WORK TO BE COMPLETED: Could you write out the opening lines of the data, word for word, stopping after the line that contains "Screen dimensions: 1258x760"?

Stored records
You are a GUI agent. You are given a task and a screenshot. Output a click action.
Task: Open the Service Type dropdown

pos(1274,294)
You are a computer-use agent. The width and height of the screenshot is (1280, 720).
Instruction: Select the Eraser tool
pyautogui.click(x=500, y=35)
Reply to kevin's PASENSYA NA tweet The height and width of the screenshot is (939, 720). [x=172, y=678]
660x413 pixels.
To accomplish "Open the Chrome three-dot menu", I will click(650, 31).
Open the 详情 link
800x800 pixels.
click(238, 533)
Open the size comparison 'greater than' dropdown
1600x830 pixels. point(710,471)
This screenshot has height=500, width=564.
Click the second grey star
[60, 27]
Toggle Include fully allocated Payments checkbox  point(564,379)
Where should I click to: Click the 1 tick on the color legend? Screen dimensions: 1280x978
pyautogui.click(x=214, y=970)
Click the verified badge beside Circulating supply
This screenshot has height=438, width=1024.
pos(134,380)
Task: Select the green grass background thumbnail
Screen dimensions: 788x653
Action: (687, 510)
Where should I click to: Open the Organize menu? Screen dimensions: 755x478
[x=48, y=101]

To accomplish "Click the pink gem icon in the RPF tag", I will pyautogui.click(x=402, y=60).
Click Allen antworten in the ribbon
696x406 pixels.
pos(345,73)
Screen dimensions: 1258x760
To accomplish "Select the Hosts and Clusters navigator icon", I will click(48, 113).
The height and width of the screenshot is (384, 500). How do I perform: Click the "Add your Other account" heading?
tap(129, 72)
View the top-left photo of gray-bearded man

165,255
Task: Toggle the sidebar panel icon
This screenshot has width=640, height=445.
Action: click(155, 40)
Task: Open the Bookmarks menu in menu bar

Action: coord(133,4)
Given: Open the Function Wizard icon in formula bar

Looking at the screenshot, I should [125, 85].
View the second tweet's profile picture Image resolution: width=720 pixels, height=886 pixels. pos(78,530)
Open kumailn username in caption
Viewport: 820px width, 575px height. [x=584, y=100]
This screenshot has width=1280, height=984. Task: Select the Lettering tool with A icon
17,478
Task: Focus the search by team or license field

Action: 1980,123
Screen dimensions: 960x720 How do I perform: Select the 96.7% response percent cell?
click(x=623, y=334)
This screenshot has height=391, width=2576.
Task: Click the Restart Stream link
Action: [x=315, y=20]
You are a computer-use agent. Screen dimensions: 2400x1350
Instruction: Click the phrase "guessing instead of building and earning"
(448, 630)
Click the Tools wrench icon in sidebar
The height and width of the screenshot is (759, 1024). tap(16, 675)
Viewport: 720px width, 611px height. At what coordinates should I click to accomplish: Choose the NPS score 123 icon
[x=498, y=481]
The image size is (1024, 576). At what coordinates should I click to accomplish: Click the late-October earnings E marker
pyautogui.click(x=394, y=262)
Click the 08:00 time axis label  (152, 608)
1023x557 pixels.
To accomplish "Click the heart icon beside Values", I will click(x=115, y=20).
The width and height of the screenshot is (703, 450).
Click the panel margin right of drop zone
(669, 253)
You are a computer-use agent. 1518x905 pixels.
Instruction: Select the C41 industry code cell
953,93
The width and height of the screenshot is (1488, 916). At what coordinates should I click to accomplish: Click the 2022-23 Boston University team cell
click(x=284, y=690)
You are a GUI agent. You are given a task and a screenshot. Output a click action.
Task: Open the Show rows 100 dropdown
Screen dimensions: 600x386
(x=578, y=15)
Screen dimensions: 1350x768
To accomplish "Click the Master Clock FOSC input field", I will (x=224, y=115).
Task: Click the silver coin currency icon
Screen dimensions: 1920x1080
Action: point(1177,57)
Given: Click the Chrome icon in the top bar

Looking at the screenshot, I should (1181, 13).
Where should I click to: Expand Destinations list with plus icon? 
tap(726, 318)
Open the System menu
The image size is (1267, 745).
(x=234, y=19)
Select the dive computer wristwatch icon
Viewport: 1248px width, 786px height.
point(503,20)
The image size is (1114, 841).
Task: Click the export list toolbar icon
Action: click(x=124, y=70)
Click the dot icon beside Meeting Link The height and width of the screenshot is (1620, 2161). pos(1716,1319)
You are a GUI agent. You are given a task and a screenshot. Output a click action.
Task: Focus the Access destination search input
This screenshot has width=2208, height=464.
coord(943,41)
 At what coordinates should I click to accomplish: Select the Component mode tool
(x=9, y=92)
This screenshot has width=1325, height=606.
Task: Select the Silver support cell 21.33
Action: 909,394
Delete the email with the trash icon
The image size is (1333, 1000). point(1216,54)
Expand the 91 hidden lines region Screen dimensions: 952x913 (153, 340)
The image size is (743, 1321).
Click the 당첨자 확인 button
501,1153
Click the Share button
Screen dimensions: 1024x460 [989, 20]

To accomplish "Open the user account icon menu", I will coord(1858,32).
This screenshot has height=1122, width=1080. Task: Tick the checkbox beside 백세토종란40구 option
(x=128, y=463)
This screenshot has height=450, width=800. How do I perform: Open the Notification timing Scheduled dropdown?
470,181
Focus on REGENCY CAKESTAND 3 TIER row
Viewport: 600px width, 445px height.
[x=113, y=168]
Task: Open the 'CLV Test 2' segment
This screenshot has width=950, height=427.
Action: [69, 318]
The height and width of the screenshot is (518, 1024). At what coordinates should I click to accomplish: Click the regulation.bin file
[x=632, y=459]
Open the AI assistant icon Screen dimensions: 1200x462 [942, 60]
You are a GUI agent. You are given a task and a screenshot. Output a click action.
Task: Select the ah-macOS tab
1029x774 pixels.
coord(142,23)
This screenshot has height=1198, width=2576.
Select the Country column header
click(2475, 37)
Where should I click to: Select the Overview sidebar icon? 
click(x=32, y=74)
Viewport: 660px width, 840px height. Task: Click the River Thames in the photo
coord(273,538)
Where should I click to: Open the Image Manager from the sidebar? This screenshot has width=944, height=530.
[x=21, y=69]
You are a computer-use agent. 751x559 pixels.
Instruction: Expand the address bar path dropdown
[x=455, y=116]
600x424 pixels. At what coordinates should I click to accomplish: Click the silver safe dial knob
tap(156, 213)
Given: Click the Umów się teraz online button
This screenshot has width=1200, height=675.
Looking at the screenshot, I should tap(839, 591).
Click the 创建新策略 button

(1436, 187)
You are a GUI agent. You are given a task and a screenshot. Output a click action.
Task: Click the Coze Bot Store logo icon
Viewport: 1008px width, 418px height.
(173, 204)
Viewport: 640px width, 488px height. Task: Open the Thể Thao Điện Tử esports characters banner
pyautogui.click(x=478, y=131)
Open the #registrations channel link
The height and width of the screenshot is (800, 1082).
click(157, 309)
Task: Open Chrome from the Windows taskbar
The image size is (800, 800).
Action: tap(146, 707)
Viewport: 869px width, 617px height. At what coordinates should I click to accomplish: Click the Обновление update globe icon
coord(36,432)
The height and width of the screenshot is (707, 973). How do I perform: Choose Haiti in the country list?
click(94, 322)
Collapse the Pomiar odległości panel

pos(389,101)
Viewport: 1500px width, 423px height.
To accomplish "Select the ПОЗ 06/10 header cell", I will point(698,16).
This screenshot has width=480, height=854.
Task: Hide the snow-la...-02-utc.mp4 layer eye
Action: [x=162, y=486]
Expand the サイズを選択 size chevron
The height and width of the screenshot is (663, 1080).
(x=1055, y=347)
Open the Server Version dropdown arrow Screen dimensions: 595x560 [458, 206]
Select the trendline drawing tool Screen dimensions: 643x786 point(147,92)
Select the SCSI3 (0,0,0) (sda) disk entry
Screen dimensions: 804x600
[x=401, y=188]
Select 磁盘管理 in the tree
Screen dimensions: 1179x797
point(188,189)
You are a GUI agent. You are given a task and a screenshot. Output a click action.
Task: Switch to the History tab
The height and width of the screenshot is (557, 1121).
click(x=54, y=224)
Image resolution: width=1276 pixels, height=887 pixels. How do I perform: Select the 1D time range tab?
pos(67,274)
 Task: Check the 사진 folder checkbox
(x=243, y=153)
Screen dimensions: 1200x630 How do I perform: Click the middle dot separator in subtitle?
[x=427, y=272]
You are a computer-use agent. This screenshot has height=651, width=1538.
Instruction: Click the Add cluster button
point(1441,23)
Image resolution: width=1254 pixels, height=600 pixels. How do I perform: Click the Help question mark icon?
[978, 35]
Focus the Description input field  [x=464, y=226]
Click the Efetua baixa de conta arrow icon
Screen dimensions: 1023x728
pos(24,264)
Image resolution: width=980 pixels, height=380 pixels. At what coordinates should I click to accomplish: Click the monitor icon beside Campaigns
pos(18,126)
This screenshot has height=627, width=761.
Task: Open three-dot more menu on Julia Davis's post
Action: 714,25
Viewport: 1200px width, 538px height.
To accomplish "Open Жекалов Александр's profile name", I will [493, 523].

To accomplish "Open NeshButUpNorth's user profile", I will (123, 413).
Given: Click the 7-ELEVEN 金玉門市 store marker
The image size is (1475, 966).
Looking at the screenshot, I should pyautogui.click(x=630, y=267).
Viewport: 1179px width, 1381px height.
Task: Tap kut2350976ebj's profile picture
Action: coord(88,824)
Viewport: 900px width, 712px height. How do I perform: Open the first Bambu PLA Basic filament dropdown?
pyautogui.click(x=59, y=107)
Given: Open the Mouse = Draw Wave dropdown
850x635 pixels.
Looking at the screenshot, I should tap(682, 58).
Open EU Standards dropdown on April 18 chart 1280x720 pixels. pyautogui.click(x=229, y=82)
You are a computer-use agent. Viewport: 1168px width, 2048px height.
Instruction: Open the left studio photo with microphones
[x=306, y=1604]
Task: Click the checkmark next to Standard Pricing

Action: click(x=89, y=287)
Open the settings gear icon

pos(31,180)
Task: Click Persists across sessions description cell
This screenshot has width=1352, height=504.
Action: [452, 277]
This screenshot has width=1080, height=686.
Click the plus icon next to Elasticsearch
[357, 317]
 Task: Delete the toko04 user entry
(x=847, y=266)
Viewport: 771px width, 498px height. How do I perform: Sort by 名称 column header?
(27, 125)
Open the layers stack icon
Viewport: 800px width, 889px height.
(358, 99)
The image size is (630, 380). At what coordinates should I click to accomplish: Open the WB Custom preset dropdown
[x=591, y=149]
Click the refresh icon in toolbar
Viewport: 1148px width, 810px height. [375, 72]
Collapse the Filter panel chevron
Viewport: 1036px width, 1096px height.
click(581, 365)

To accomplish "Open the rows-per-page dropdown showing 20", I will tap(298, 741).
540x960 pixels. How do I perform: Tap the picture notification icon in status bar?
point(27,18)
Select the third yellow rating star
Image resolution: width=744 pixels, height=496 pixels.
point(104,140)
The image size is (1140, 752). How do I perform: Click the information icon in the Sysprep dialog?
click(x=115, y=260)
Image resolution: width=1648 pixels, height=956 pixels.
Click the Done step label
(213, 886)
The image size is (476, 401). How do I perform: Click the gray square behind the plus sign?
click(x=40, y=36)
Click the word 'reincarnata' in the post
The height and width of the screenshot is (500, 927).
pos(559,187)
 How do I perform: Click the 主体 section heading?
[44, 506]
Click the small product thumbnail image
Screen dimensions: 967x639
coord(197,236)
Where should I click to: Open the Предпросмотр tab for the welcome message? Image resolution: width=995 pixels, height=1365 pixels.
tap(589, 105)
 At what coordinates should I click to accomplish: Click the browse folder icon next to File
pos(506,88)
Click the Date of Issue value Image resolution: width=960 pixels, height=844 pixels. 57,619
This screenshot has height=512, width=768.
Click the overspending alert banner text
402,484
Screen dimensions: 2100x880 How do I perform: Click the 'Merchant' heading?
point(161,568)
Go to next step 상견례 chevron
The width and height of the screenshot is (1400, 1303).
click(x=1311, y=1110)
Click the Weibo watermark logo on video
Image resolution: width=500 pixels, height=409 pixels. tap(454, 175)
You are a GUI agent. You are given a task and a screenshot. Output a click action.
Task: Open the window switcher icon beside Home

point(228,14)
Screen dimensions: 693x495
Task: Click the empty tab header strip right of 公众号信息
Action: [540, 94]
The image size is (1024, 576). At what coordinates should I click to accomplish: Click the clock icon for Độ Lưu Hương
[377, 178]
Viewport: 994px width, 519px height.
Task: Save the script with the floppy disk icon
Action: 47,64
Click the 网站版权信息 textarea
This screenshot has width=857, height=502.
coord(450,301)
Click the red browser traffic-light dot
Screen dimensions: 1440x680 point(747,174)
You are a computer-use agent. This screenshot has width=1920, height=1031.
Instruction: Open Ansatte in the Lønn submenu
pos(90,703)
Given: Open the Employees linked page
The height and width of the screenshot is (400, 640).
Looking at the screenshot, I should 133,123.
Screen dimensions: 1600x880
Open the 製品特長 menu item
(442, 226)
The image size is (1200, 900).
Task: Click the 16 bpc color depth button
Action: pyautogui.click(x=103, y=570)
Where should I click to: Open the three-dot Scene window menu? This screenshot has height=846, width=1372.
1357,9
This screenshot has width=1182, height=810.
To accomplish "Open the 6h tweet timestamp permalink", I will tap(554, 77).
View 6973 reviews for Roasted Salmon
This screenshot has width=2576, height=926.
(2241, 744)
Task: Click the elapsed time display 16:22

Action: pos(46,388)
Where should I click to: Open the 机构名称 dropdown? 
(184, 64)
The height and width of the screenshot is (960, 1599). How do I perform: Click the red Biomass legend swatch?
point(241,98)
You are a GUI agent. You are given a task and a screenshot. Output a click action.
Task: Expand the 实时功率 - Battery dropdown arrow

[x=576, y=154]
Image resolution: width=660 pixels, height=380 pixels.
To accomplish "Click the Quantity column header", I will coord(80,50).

ANSWER BELOW:
You are a GUI agent. You are given a task and a screenshot. Output a click action.
Task: Open the Service Type dropdown

pos(1274,294)
You are a computer-use agent. The width and height of the screenshot is (1280, 720).
Instruction: Select the Eraser tool
pyautogui.click(x=500, y=35)
Reply to kevin's PASENSYA NA tweet The height and width of the screenshot is (939, 720). [x=172, y=678]
660x413 pixels.
To accomplish "Open the Chrome three-dot menu", I will click(650, 31).
Open the 详情 link
800x800 pixels.
click(238, 533)
Open the size comparison 'greater than' dropdown
1600x830 pixels. point(710,471)
This screenshot has height=500, width=564.
Click the second grey star
[60, 27]
Toggle Include fully allocated Payments checkbox  point(564,379)
Where should I click to: Click the 1 tick on the color legend? Screen dimensions: 1280x978
pyautogui.click(x=214, y=970)
Click the verified badge beside Circulating supply
This screenshot has height=438, width=1024.
pos(134,380)
Task: Select the green grass background thumbnail
Screen dimensions: 788x653
Action: (687, 510)
Where should I click to: Open the Organize menu? Screen dimensions: 755x478
[x=48, y=101]

To accomplish "Click the pink gem icon in the RPF tag", I will pyautogui.click(x=402, y=60).
Click Allen antworten in the ribbon
696x406 pixels.
pos(345,73)
Screen dimensions: 1258x760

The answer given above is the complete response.